One day, a woman walked into her bank. She was on her way to the office, so she was in a suit, heels and carried a briefcase.

She'd taken no more than five steps when a bank employee graciously stepped up and asked what she needed that day and how he could help. Another smiling, helpful staffer was only a few steps behind him.

The next day that same woman walked into the same bank. This time she was between the child care center and the pediatrician's office, with a baby in one arm and a 4-year-old clinging to the other. She was in sneakers, shorts and had a diaper bag slung over one shoulder. No one took any notice. Same woman, same income, same bank account, but no helpful bank staffer offering assistance.

That woman was me. That’s when I realized that motherhood had fundamentally changed the way people perceived me. When you look like you make money, the world takes note. When you look like you make little people, the world shrugs. I thought I could educate myself out of the gender gap, and avoid the stinging slap of discrimination by excelling in the traditionally male occupation of law. Boy oh boy, was I wrong.

I had made the transition to working mother of one child with a manageable amount of upheaval. Once the necessary adjustments were in place it worked sort of consistently, most of the time. Everybody was fairly happy — me, the child, my spouse, my boss.

But the second child — that was another story. That baby didn’t just double the pace of my life, oh no. Something on a more exponential dimension had happened. Running the house, running the kids, running my practice, it was all running me into the ground. (Maybe my dedication to breastfeeding, and making my own baby food rather than using the store bought kind, were contributing factors. But hey, I had standards.)

My husband’s life escaped the whole rearrangement mine had undergone. After the birth, he’d gone back to work. His schedule was bursting and unpredictable, and he was never home until well after dinner. So, it was up to me to pack up the kids and get us all out of the house, drive to two different child centers, and get to the office on time. Eight hours later, I’d fly out of the office, taking home work that would never get done, make two stops to collect two children, do the dinner, bath, bed routine, including breastfeeding the baby and reading to the 4-year-old. It was wonderful. It was impossible. After 6 months, I was done. Or done in.

Before I resigned, I steeled myself for the difficult conversation with my boss. Even so, I found myself weeping all over the place, apologizing for my ineptitude, my utter lack of organization, my inability to conduct all facets of my life like a perfectly balanced perpetual motion machine. I left that office dragging my shame and failure behind me in total defeat.

Now with only one income, we couldn’t afford the mortgage. We sold the house and moved. I told myself that I had “opted out,” only it didn’t feel that way. It felt like the attitudes toward me and expectations of me had somehow conspired to push, shove and elbow me out.
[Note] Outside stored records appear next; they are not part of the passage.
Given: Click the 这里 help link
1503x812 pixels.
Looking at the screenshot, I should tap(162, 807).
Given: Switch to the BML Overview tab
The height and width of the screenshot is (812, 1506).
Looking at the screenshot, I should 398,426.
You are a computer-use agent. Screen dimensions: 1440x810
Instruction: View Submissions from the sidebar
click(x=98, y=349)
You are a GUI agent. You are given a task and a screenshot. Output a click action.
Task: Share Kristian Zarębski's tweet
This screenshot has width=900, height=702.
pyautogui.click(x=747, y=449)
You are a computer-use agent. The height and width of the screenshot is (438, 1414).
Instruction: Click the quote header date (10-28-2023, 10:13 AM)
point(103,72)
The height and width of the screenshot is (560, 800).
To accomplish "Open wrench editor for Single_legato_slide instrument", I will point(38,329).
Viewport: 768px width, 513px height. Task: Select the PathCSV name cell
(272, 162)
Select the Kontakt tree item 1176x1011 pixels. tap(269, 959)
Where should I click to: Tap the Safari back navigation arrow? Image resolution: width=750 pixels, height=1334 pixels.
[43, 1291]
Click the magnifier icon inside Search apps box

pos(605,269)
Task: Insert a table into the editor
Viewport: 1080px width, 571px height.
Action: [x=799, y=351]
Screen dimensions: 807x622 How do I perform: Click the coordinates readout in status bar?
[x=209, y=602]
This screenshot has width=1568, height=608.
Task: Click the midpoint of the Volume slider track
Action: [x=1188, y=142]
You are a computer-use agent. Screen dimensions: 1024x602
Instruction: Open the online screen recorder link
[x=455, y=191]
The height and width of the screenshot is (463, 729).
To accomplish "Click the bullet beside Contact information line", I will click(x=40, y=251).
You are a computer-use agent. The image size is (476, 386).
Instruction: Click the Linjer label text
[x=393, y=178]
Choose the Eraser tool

I wasn’t aware that I was making a choice, or even had a choice — I could either be a mother or be a worker, but I couldn’t be both. I shouldn’t presume to be both. I had no business being both. I just surrendered to a culture stronger than myself that said "Either you work as if you have no children, or you raise your children and dare not work. There is no middle ground." I surrendered.

Years have passed, the children are older, and I know more now. I know that there was nothing wrong with me. I wasn’t incompetent or disorganized. No one could have single-handedly raised two children, run a home, and worked the hours expected at my firm. Not even with a husband and two child care centers, no one could do all that. I read Ann Crittenden’s The Price of Motherhood. I took advantage of living in Washington, DC, and went to congressional briefings hosted by the Institute for Women’s Policy ResearchNational Women’s Law CenterCenter for American Progress and National Partnership for Women and Families. After thoroughly educating myself, I went to work as a public policy analyst at Mom-mentum, the non-profit that educates, empowers and inspires mothers.

Now I put the responsibility where it belongs:

  • On a culture that regards women as the superior family caregiver, but makes it all but impossible to have meaningful work at the same time
  • On a society that expects men to do exclusively paid work, in inflexible workplaces where no family obligation is acknowledged
  • On a political system designed by men and for men, content to waste the full range of talents and abilities that all its citizens possess — men and women, all of whom can earn a living and care for family, and have to, at the same time

I’m not the only woman this has happened to. There is a nation full of women just like me, and many more forced into even worse “choices,” some that have to be made on a daily basis. And we vote.